Under the deal, India company Bal Pharma, a manufacturer and exporter of pharmaceutical finished formulation/bulk drugs and distributor of nutraceuticals ingredients, will use the Plandaí’s Phytofare line of highly bioavailable plant extracts in its finished formulation products while also distributing Phytofare as an active ingredient in its own right throughout India.
“Bal Pharma should quickly be able to generate substantial market penetration for Plandaí. Our agreement with such a highly-regarded Indian company further validates the fifteen years of research that has gone into bringing Phytofare® to market and the solid science behind our phyto-available products,” said Callum Cottrell-Duffield, vice president of sales for Plandaí. Earlier this year the company concluded a deal to put its ingredients into products on shelves in South Africa.
Tea plantation roots
Plandaí, which has a corporate office in Logan, UT but sources its raw material and does its processing in South Africa, began as an effort to rehabilitate a derelict tea plantation the country. The tea estate had gone to seed, literally, with the bushes allowed to grow into small trees and the processing facilities wrecked. After a number of years and a hefty infusion of cash, the company reported the rehabilitation process to be complete.
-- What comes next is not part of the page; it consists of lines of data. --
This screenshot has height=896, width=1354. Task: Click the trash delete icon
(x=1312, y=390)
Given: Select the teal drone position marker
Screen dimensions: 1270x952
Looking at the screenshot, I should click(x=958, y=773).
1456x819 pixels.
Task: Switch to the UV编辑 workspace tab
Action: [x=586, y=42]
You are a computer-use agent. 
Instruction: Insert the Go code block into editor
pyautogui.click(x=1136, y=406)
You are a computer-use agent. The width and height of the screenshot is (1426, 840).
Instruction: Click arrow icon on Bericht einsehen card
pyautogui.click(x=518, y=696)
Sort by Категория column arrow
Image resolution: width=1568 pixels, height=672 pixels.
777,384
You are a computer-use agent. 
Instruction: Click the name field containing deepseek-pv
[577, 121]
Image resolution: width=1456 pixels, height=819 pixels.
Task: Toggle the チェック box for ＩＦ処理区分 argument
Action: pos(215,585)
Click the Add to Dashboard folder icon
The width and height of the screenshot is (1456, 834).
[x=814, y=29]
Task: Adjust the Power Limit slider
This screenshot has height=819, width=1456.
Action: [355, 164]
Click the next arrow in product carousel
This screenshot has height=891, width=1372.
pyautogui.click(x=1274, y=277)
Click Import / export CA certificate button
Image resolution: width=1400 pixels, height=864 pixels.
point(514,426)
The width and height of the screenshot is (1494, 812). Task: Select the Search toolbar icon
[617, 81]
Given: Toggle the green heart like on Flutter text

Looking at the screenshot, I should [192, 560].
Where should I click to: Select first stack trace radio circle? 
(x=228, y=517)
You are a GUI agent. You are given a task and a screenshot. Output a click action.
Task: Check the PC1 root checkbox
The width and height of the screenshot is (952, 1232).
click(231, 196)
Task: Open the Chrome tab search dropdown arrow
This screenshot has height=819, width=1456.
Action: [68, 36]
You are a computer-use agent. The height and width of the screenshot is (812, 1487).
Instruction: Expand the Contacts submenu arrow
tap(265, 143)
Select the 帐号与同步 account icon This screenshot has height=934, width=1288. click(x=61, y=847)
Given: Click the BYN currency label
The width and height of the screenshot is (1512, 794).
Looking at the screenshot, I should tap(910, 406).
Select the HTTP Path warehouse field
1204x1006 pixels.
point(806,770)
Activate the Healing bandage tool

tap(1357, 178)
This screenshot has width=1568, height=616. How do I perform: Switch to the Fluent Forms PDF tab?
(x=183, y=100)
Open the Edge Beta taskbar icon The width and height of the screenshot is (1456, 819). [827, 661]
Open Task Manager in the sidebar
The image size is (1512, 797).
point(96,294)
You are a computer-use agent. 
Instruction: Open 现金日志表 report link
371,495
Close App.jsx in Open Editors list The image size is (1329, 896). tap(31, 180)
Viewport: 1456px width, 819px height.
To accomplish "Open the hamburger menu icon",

Plandaí has built its business model around a propriety CRS processing and extraction system for live plant materials that alters the isomeric properties of phytonutrients in live plant material and rearranges them in a ratio such that they are significantly better absorbed. In the case of the tea from the plantation, the leaves are processed within hours of picking.
According to Plandaí, in human tissue antioxidants are normally found in both cis and trans isomer compounds in a 50/50 ratio.
However, flavonoids in green tea might have a 95:5 cis:trans structure, while lycopene in tomatoes usually has a 95:5 trans-to-cis ratio. In both cases, the bioactive components are therefore very poorly absorbed.
Plandaí’s process changes trans-isomers into the cis form (e.g.. for lycopene) or vice versa (changes cis-isomers into the trans form, e.g.. for green tea catechins and citrus limonoids and bioflavanoids), such that the end product is far more bioavailable, representing a step change in the industry, the company has said.
Plandaí has applied its proprietary hydrodynamic extraction process to citrus fruits and plans to test it on cannabis as well.